*Given task*
Reproduce each of the following lines exactly as it appears.

*Task inputs*

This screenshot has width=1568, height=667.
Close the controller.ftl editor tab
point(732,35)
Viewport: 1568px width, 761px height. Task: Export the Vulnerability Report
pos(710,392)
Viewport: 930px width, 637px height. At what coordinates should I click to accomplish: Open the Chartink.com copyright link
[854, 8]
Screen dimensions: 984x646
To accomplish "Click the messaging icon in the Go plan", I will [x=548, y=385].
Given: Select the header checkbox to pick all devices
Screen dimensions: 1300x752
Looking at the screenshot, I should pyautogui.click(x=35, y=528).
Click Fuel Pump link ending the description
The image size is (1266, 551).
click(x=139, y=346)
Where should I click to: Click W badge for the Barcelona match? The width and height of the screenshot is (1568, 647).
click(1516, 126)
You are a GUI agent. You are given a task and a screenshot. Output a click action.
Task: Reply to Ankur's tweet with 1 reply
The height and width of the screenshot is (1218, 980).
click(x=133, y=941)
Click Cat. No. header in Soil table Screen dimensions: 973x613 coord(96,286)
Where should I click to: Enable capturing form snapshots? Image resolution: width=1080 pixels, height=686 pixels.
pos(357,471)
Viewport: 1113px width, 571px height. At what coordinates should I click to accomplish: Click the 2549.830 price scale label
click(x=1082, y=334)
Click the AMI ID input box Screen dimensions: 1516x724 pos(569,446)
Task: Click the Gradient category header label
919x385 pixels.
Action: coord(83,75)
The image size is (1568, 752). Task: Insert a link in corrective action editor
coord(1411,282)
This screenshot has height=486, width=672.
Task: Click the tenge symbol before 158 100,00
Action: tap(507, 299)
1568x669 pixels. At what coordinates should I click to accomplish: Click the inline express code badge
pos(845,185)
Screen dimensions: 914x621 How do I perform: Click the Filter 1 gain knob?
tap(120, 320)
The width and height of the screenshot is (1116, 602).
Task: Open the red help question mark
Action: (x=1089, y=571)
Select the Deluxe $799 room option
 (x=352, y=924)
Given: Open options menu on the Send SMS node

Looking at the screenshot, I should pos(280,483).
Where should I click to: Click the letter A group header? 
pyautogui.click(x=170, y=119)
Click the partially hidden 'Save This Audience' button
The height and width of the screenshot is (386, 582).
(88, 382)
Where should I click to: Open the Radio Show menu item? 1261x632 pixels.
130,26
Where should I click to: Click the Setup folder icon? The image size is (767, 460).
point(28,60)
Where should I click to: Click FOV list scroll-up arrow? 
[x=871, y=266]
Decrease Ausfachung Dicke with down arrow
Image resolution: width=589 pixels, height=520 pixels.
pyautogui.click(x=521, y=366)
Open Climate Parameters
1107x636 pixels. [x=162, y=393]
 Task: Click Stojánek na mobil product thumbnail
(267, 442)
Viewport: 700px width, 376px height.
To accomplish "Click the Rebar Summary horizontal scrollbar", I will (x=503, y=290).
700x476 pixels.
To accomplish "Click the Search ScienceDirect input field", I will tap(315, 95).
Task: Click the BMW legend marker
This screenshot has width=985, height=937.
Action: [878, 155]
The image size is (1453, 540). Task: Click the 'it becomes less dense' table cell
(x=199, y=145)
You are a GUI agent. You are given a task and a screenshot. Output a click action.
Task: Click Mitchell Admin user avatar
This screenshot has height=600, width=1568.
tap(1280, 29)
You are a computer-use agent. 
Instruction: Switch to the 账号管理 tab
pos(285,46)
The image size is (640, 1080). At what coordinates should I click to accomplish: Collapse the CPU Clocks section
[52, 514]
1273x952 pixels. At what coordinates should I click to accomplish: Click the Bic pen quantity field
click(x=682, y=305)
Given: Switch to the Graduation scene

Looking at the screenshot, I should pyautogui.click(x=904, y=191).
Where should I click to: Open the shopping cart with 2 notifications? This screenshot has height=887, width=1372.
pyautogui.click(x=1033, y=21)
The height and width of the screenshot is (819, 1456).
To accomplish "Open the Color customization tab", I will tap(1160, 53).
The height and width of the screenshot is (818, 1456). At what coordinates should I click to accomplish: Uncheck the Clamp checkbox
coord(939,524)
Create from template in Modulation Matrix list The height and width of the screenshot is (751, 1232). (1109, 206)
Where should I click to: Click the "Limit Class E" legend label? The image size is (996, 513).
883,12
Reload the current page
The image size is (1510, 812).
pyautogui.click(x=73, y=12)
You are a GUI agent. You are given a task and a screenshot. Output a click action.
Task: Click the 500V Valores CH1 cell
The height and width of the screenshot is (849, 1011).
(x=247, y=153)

*Worked answer*
This screenshot has width=1568, height=667.
Close the controller.ftl editor tab
point(732,35)
Viewport: 1568px width, 761px height. Task: Export the Vulnerability Report
pos(710,392)
Viewport: 930px width, 637px height. At what coordinates should I click to accomplish: Open the Chartink.com copyright link
[854, 8]
Screen dimensions: 984x646
To accomplish "Click the messaging icon in the Go plan", I will [x=548, y=385].
Given: Select the header checkbox to pick all devices
Screen dimensions: 1300x752
Looking at the screenshot, I should pyautogui.click(x=35, y=528).
Click Fuel Pump link ending the description
The image size is (1266, 551).
click(x=139, y=346)
Where should I click to: Click W badge for the Barcelona match? The width and height of the screenshot is (1568, 647).
click(1516, 126)
You are a GUI agent. You are given a task and a screenshot. Output a click action.
Task: Reply to Ankur's tweet with 1 reply
The height and width of the screenshot is (1218, 980).
click(x=133, y=941)
Click Cat. No. header in Soil table Screen dimensions: 973x613 coord(96,286)
Where should I click to: Enable capturing form snapshots? Image resolution: width=1080 pixels, height=686 pixels.
pos(357,471)
Viewport: 1113px width, 571px height. At what coordinates should I click to accomplish: Click the 2549.830 price scale label
click(x=1082, y=334)
Click the AMI ID input box Screen dimensions: 1516x724 pos(569,446)
Task: Click the Gradient category header label
919x385 pixels.
Action: coord(83,75)
The image size is (1568, 752). Task: Insert a link in corrective action editor
coord(1411,282)
This screenshot has height=486, width=672.
Task: Click the tenge symbol before 158 100,00
Action: tap(507, 299)
1568x669 pixels. At what coordinates should I click to accomplish: Click the inline express code badge
pos(845,185)
Screen dimensions: 914x621 How do I perform: Click the Filter 1 gain knob?
tap(120, 320)
The width and height of the screenshot is (1116, 602).
Task: Open the red help question mark
Action: (x=1089, y=571)
Select the Deluxe $799 room option
 (x=352, y=924)
Given: Open options menu on the Send SMS node

Looking at the screenshot, I should pos(280,483).
Where should I click to: Click the letter A group header? 
pyautogui.click(x=170, y=119)
Click the partially hidden 'Save This Audience' button
The height and width of the screenshot is (386, 582).
(88, 382)
Where should I click to: Open the Radio Show menu item? 1261x632 pixels.
130,26
Where should I click to: Click the Setup folder icon? The image size is (767, 460).
point(28,60)
Where should I click to: Click FOV list scroll-up arrow? 
[x=871, y=266]
Decrease Ausfachung Dicke with down arrow
Image resolution: width=589 pixels, height=520 pixels.
pyautogui.click(x=521, y=366)
Open Climate Parameters
1107x636 pixels. [x=162, y=393]
 Task: Click Stojánek na mobil product thumbnail
(267, 442)
Viewport: 700px width, 376px height.
To accomplish "Click the Rebar Summary horizontal scrollbar", I will (x=503, y=290).
700x476 pixels.
To accomplish "Click the Search ScienceDirect input field", I will tap(315, 95).
Task: Click the BMW legend marker
This screenshot has width=985, height=937.
Action: [878, 155]
The image size is (1453, 540). Task: Click the 'it becomes less dense' table cell
(x=199, y=145)
You are a GUI agent. You are given a task and a screenshot. Output a click action.
Task: Click Mitchell Admin user avatar
This screenshot has height=600, width=1568.
tap(1280, 29)
You are a computer-use agent. 
Instruction: Switch to the 账号管理 tab
pos(285,46)
The image size is (640, 1080). At what coordinates should I click to accomplish: Collapse the CPU Clocks section
[52, 514]
1273x952 pixels. At what coordinates should I click to accomplish: Click the Bic pen quantity field
click(x=682, y=305)
Given: Switch to the Graduation scene

Looking at the screenshot, I should pyautogui.click(x=904, y=191).
Where should I click to: Open the shopping cart with 2 notifications? This screenshot has height=887, width=1372.
pyautogui.click(x=1033, y=21)
The height and width of the screenshot is (819, 1456).
To accomplish "Open the Color customization tab", I will tap(1160, 53).
The height and width of the screenshot is (818, 1456). At what coordinates should I click to accomplish: Uncheck the Clamp checkbox
coord(939,524)
Create from template in Modulation Matrix list The height and width of the screenshot is (751, 1232). (1109, 206)
Where should I click to: Click the "Limit Class E" legend label? The image size is (996, 513).
883,12
Reload the current page
The image size is (1510, 812).
pyautogui.click(x=73, y=12)
You are a GUI agent. You are given a task and a screenshot. Output a click action.
Task: Click the 500V Valores CH1 cell
The height and width of the screenshot is (849, 1011).
(x=247, y=153)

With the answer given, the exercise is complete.